On Wednesday morning at 6.45am, I was standing on the Gautrain Rosebank station platform in Johannesburg.
It was budget day, and I was on my way to Pretoria for the lock-up.
South Africa’s issues are well known. Dire economic growth, fiscal slippage, Eskom’s massive debt burden, the ballooning government wage bill … the list goes on.
I wondered what you’d say. The election is less than three months away, unions are angry about Eskom’s unbundling and Moody’s is the only rating agency that still regards South Africa’s local currency debt as investment grade. Some say a downgrade is inevitable. At the same time there have been reports that you will leave your post after the election. That you are uninterested in what is happening at Treasury. How would these developments influence your speech? Would they?
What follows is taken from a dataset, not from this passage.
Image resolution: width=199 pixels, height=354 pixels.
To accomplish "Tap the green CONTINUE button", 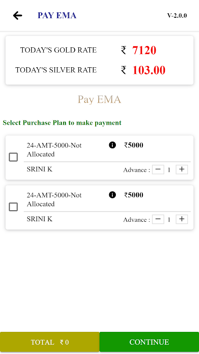I will point(149,342).
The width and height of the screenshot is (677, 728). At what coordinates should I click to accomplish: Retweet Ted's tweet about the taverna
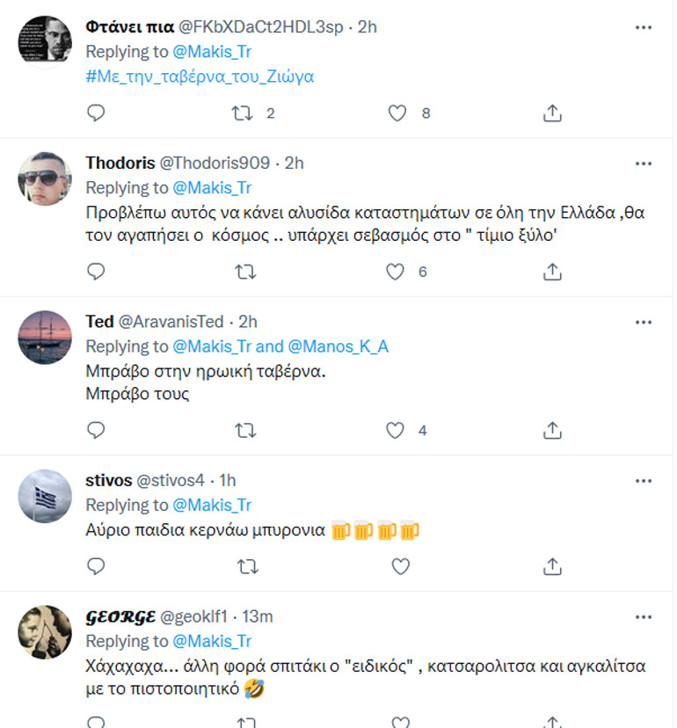click(x=247, y=431)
I arrived in the Pretoria CBD shortly before 8am. Our phones were taken away and we got copies of all the budget documents and your speech.
I started reading.
From plums to prickles
Unlike one of your predecessors, Trevor Manuel, who handed out plums to MPs during boom times, you likened the country’s dire economic situation to the aloe ferox plant. It is resilient, you said. Sturdy and drought resistant, and that we had to take the bitter with the sweet.
Reading your speech, I wondered if it would change by 2pm. Your candid prepared comments were bound to step on toes.
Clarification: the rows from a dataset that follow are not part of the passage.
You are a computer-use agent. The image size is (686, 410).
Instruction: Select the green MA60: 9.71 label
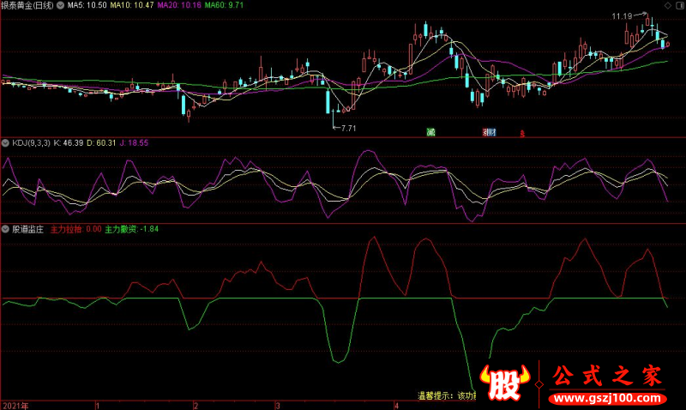pos(224,5)
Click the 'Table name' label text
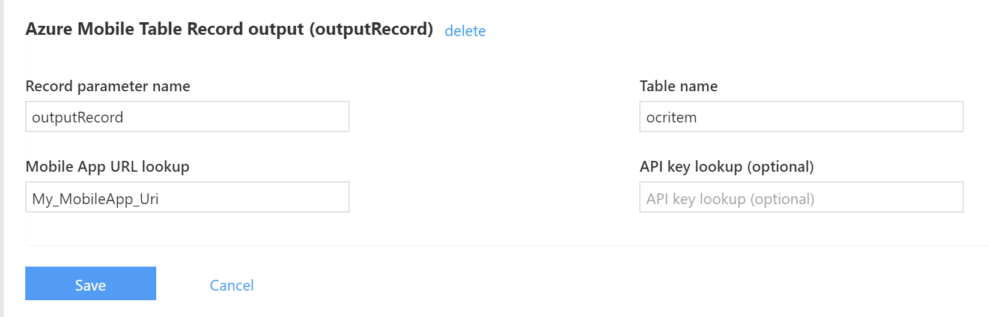The image size is (989, 317). (678, 86)
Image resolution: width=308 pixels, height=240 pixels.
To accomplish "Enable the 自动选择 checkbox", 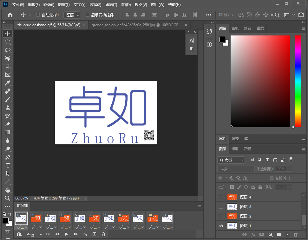I will pos(38,15).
“Isn’t it about time the country asks the question: do we still need these enterprises?” you said, referring to state-owned enterprises (SOEs). “If we do, can we manage them better? If we don’t need them, what should we do?” you asked.
When a journalist later pressed you to answer your own question during a press conference, you stressed that a conversation was necessary, but said that when business units don’t work in the private sector, they shut down. There is no emotional attachment. In government things work differently, but if you answered the question yourself there might be a strike tomorrow (today).
You said you liked using the railway system when you travel in Europe. You said that if you had your way money would go to railways and taxis, but that you were just one person.
In your prepared speech you said: “The national government is not taking on Eskom’s debt. Eskom took on the debt. It must ultimately repay it.”
Fiscal support would be dependent on the appointment of an independent chief reorganisation officer (CRO) within SOEs.
In the press conference you likened the process to curatorship. You recalled your time as a board member at PPC, when banks took away your keys, as you put it. A CRO was appointed. I wondered if these comments wouldn’t be construed as too ‘pro-business’? But you seemed undeterred, also recalling your time at Discovery where CEO Adrian Gore decided on paperless board meetings, something you are now embracing as minister of finance.
Plum advice for SOEs
You had some frank comments for struggling SOEs wanting money: “You want money from us, we put you under curatorship. My advice to them: avoid the National Treasury.”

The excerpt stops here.